After a tumultuous start to the week, which saw equity markets tumble on Monday amid tariff fears and a flurry of Trump tweets attacking Amazon, stocks recovered to close in the green each of the next three days.
The S&P 500 (+0.69%), Dow Jones Industrial Average (+0.99%) and Nasdaq (+0.49%) all rose on Thursday, while the dollar gained and Treasuries fell.
After digesting the news of proposed tariffs, investors are evidently reverting to the position they have held consistently since Trump took office: the president is more bark than bite.
Reports over the past several months have suggested that the president has become emboldened to trust his instincts over the protestations of advisors, which may have contributed to the market jitters. But on tariffs, White House officials, including Commerce Secretary Wilbur Ross and economic advisor Larry Kudlow, have signaled that they are merely a bargaining tactic.
“You know, there are carrots and sticks in life, but he is ultimately a free trader,” Kudlow said of Trump on Wednesday, after acknowledging the possibility that tariffs may not be implemented in the end. “he wants to solve this with the least amount of pain,” he added.

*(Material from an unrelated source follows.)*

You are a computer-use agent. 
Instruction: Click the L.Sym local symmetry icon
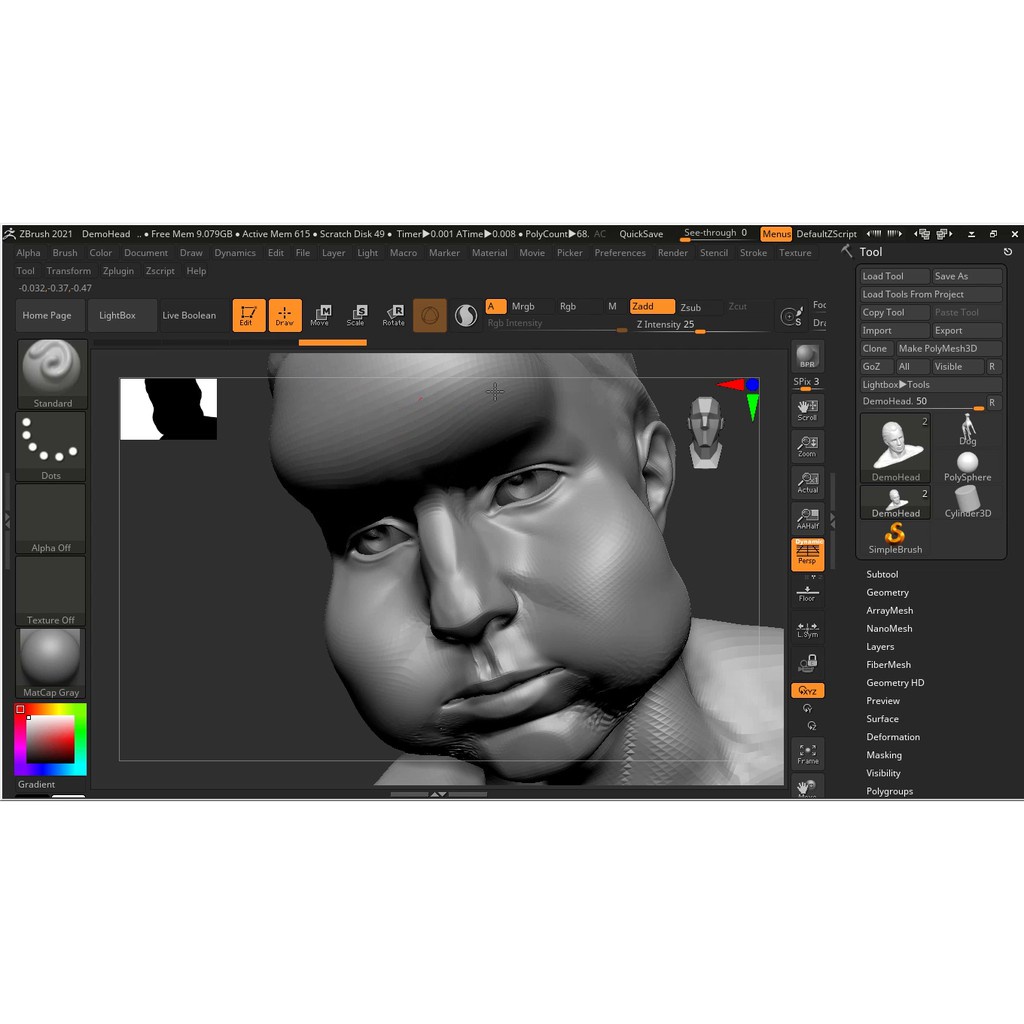(x=808, y=630)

There is also question regarding just how disruptive the proposed tariffs would be. Analysis from Goldman Sachs published on Thursday found that the impact from both the US and Chinese tariff proposals would be limited. The US list, for instance, is heavily weighted toward component products that are not used in assembly in the US. High-volume end-use technology exports were largely spared in order to limit the pain felt by the US consumer.